Цвет весенней листвы. Зелень
Шрифт:
Наутро я не встала. Не смогла: парализовало.
Потянулись дни и ночи бесполезного лежания на спине с подогнутыми в коленях, бездействующими, онемевшими ногами. Лежала в одиночестве. Взрослые трудились, так было нужно. Лежала как чурбан. Больниц поблизости не было. Кто-то прикладывал к коленям мёд, кто-то дёготь. Ни то, ни другое не помогало. Кто-то сказал «сглазили», а я продолжала лежать. Осенью перенесли в куть, поближе к теплу.
Пришла и прошла зима. Весной в деревню приехал фотограф. Мне сказали:
– Давай тебя сфотографируем, чо ли, перед смертью.
Взяли подмышки, вынесли во двор, сунули в руки подросшего
Пришло лето. Кто-то сказал: «Митиха». И ещё: «наговором лечит».
Пришла «Митиха» – судя по окончанию имени, должно быть, жена либо, скорее, вдова некоего Митина: аккуратная сухонькая женщина с гладко зачёсанными назад светло-русыми волосами. Попросила всех выйти. Мы остались вдвоём. В руке у неё оказались три колоска. Она подошла к окну, распахнула его; что-то пошептала над колосками: «наговор». Выбросила один из трёх колосков в открытое окно, и колосок, подхваченный ветерком, улетел. Митиха обернулась ко мне и сказала:
– Встань и иди.
Я попробовала подчиниться, то есть встать, хоть бы сесть, но из этого ничего не вышло. Она закрыла окно и ушла.
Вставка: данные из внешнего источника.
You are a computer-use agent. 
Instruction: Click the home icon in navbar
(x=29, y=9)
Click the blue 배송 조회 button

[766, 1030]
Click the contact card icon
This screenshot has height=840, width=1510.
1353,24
На следующий день вернулась с двумя колосками; мы опять остались вдвоём, опять распахнулось окно. И второй колосок, подхваченный ветерком, улетел. Митиха, обернувшись ко мне, опять приказала:
– Встань и иди.
Было в её словах что-то… Я, хоть не без труда, села, и даже чуть подвинулась к краешку койки. А Митиха ушла.
На третий день пришла с одним оставшимся колоском; отворила окно – пошептала, выбросила колосок в окно. И тот улетел, а Митиха, обернувшись ко мне, сказала своё:
– Встань и иди.
Я с трудом села; подвинулась к краешку койки… Свесила ноги-плети. Попробовала встать, то есть ступить на пол – не смогла. Призналась:
– Я не могу.
Однако во взгляде Митихи было молчаливое несогласие с очевидным «не могу», а может быть, шелест улетевшего по ветру колоска послужил подсказкой к действию. И я ступила на пол. Расправила руки… Бочком-бочком…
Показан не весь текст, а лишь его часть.